Document text>
Guardians allowed to leave the State and evade responsibilities. There is no provision under existing law or court rule requiring a guardian to maintain a place of business or residence in New York State. Although this is not strictly a conflict of interest, it is troubling that Doe was permitted to move to a distant state and remain the guardian for a number of incapacitated individuals resident in New York. A guardian should always be subject to the jurisdiction of the Court and be physically available to attend examinations, visit the incapacitated person under his or her care and attend to the guardianship's affairs personally. A guardian should not be permitted to move out of New York State and continue as guardian except under extraordinary circumstances.
Existing Statutory Provisions and Court Rules Do Not Adequately Provide for Oversight of the Guardianship Once the Incapacitated Person Dies.
Another major flaw in the guardianship system is that there is little or no supervision of the guardianship when an incapacitated person dies, allowing dishonest guardians like John Doe to continue to loot the incapacitated person's estate at the expense of the incapacitated person's heirs.
No notification of death. Although the guardian is supposed to file a final accounting, the statute does not establish a deadline for that filing. Thus, in one guardianship Doe waited for months before notifying the court examiner of the incapacitated person's death, having stolen $300,000 after the incapacitated person had died. Indeed, in four other guardianships, Doe was able to steal significant amounts of money after the incapacitated person's death because no one had been informed that the incapacitated person had died. There should be a specific requirement that the guardian notify the court examiner of the incapacitated person's death within five days of the death.

Task requirements> Return everything in the guardianship passage from "No notification of" down to "of the death.", copied word for word.

Dataset entries>

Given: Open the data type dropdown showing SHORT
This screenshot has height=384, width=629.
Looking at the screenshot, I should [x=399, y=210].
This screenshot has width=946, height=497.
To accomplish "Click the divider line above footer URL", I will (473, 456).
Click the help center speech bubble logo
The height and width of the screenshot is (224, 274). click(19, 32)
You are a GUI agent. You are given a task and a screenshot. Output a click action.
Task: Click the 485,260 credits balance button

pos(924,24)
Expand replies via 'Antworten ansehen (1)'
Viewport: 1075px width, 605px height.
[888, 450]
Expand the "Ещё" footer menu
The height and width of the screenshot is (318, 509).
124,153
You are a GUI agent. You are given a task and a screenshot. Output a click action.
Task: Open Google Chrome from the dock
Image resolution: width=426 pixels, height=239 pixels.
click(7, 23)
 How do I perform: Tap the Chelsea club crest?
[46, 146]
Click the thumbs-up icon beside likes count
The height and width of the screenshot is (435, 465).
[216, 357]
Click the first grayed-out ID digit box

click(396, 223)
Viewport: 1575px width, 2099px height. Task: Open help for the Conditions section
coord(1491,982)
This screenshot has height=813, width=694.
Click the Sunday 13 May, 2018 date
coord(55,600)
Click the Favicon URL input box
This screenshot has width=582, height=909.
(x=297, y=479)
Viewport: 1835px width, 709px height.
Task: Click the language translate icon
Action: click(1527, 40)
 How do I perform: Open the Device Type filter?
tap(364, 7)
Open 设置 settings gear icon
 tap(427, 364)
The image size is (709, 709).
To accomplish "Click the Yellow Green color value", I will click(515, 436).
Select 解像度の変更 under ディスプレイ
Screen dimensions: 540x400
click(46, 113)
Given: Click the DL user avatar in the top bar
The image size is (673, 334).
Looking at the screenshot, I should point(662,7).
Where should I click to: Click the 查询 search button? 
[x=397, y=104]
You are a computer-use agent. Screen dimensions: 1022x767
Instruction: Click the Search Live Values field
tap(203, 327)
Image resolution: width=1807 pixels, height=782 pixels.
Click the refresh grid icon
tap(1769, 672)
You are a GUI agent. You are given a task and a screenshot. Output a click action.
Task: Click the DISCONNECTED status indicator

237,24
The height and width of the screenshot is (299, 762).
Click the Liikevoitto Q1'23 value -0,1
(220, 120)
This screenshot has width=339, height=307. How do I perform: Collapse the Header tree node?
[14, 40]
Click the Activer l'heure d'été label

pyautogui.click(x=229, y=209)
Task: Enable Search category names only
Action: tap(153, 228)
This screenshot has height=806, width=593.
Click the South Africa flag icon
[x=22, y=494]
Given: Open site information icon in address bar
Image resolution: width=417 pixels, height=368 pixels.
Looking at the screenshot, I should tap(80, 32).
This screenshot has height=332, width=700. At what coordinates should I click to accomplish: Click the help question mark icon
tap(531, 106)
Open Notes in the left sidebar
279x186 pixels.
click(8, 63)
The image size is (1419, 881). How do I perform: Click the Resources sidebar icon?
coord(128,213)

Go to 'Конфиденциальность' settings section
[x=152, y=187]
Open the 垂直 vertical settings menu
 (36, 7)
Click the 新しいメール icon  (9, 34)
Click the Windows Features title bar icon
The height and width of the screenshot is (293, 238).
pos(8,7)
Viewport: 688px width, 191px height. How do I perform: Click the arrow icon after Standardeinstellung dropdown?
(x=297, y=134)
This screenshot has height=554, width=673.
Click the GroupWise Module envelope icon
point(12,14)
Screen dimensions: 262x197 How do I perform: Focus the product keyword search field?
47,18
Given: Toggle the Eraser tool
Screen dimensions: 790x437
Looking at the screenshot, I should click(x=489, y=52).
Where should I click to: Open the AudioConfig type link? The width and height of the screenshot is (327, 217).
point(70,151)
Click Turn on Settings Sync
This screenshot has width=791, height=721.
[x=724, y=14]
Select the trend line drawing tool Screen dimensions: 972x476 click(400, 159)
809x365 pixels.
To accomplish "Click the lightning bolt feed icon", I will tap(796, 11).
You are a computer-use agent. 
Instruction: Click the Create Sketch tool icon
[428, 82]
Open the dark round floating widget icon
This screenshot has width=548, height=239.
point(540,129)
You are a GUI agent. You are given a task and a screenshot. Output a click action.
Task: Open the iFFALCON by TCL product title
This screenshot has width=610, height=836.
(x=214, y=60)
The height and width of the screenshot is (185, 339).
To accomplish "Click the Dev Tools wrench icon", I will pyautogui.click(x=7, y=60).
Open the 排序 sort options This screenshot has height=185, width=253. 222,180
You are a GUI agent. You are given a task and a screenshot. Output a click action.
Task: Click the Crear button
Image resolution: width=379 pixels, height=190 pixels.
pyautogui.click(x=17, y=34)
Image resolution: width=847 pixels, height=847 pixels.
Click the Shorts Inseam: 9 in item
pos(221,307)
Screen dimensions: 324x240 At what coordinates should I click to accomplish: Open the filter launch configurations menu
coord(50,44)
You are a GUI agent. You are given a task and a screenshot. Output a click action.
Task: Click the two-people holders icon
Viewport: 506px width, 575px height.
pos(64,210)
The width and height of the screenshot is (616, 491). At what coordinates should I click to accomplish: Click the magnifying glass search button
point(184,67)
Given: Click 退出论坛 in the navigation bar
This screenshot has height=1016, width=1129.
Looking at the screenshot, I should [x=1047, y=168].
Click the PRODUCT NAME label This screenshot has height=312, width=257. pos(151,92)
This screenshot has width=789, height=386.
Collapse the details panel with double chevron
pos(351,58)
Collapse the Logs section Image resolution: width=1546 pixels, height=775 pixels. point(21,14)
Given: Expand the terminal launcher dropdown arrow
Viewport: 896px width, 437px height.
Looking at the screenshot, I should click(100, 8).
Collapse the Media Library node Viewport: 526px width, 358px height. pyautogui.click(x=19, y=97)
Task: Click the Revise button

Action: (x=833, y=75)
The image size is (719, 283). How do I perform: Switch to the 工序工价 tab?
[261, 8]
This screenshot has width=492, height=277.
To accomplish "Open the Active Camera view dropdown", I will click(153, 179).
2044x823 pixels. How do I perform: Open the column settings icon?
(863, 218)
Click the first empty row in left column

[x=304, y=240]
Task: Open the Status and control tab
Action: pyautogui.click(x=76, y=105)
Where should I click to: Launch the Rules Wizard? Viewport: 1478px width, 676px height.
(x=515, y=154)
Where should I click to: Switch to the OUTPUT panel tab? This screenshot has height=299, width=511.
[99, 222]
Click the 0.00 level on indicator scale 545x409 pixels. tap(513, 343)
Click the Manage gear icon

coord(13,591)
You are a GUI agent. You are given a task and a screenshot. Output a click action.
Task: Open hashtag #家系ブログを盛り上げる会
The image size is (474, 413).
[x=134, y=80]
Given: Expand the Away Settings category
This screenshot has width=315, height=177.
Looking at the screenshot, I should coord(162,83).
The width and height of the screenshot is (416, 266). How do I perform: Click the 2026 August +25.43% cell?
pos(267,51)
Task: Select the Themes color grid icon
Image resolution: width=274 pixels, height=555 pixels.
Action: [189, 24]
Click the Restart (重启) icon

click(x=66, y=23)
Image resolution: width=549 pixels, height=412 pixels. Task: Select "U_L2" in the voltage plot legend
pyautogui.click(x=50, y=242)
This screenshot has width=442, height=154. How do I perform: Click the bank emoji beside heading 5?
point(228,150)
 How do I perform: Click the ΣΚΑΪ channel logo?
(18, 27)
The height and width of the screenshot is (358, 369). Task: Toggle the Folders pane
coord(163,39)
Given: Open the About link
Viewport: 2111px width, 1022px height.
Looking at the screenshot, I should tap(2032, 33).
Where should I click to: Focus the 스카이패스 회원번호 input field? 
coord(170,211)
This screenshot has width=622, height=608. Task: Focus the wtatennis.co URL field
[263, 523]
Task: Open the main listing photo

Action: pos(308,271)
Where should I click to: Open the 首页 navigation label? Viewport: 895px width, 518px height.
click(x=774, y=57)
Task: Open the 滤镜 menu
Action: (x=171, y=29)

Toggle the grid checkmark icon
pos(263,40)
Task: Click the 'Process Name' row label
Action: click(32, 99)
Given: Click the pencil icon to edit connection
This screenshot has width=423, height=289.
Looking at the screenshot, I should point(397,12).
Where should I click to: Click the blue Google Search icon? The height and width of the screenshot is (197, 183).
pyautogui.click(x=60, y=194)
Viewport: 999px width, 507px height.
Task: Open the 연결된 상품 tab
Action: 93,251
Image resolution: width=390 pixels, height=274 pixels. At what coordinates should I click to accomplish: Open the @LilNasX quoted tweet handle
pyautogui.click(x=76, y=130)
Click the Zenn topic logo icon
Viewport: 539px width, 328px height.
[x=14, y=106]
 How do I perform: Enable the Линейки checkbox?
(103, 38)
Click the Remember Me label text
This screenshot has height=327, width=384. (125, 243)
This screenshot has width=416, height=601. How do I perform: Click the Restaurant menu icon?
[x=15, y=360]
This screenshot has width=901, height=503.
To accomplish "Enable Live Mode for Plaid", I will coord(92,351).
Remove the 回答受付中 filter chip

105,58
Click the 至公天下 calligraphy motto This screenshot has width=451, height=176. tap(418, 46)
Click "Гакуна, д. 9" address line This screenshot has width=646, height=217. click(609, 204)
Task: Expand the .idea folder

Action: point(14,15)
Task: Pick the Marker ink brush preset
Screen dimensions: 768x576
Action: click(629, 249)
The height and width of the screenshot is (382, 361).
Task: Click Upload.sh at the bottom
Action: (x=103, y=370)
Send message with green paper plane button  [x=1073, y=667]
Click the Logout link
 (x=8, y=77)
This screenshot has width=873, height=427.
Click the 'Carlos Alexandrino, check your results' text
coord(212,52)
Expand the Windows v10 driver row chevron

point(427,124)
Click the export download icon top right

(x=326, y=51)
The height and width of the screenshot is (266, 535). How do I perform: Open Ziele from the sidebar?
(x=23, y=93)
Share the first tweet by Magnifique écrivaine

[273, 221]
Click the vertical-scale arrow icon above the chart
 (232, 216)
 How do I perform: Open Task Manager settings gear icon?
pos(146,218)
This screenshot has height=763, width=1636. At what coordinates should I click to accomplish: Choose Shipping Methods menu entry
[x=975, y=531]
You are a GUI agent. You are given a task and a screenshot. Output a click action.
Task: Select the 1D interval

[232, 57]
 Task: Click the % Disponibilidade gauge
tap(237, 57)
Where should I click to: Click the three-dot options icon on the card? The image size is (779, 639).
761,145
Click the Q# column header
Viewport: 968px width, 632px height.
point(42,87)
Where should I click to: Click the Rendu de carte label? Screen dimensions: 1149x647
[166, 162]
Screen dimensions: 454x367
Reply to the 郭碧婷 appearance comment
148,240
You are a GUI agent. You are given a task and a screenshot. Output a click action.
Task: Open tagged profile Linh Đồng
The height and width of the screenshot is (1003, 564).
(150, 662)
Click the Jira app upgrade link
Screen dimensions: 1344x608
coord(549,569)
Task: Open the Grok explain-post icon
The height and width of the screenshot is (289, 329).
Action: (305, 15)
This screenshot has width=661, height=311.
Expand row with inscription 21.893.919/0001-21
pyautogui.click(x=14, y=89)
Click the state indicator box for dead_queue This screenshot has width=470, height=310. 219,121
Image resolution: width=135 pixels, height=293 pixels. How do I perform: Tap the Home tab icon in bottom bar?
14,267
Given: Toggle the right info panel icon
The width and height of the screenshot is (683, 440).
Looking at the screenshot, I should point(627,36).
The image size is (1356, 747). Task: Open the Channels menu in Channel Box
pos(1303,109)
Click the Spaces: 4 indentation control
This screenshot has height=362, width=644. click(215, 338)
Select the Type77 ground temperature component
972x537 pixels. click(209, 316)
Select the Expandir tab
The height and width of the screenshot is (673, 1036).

Problem solution>
No notification of death. Although the guardian is supposed to file a final accounting, the statute does not establish a deadline for that filing. Thus, in one guardianship Doe waited for months before notifying the court examiner of the incapacitated person's death, having stolen $300,000 after the incapacitated person had died. Indeed, in four other guardianships, Doe was able to steal significant amounts of money after the incapacitated person's death because no one had been informed that the incapacitated person had died. There should be a specific requirement that the guardian notify the court examiner of the incapacitated person's death within five days of the death.